- Что нужно сделать:
**1.** Ответьте по исходному тексту на вопросы:
(а) Какого числа состоялся ужин втроем?
(б) Кто, по словам рассказчика, всегда был более сдержанным и напряженным?
(в) Тяготы какого периода, как казалось рассказчику, генерал переживал особенно?
**2.** Повторите дословно часть исходного текста: начните с места, где стоят слова «И вот вечером», и остановитесь после слов «нахождения в гестапо.».

- Исходный текст:

• • • • •

И вот вечером 6 июня 1945 г., не объясняя Паннвицу, Стлуке и Кемпе, чем могло быть вызвано желание генерала и полковника провести несколько часов последнего вечера вместе, мы ужинали втроем. Не знаю, я всегда считал, что умею разбираться в людях, а на этот раз я заметил, что существует какая-то разница между генералом Драгуном и полковником Новиковым, имеется необъяснимая разница характеров. Новиков, хорошо относящийся ко мне, был всегда более сдержанным и, я бы даже сказал, напряженным. Генерал, несмотря на то, что он был выше по занимаемому положению и по званию, как мне казалось, относился ко мне лучше. Мне даже казалось, что он переживает из-за всех тех тягот, которые мне пришлось перенести, находясь на разведывательной работе, а в особенности во время моего нахождения в гестапо.

• • • • •

- Имеющиеся данные:
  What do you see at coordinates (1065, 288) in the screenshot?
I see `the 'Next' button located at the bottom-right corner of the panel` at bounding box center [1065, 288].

• • • • •

- Ответы к заданиям:
**1.**
(а) Вечером 6 июня 1945 г.
(б) Полковник Новиков.
(в) Периода нахождения рассказчика в гестапо.

**2.**
И вот вечером 6 июня 1945 г., не объясняя Паннвицу, Стлуке и Кемпе, чем могло быть вызвано желание генерала и полковника провести несколько часов последнего вечера вместе, мы ужинали втроем. Не знаю, я всегда считал, что умею разбираться в людях, а на этот раз я заметил, что существует какая-то разница между генералом Драгуном и полковником Новиковым, имеется необъяснимая разница характеров. Новиков, хорошо относящийся ко мне, был всегда более сдержанным и, я бы даже сказал, напряженным. Генерал, несмотря на то, что он был выше по занимаемому положению и по званию, как мне казалось, относился ко мне лучше. Мне даже казалось, что он переживает из-за всех тех тягот, которые мне пришлось перенести, находясь на разведывательной работе, а в особенности во время моего нахождения в гестапо.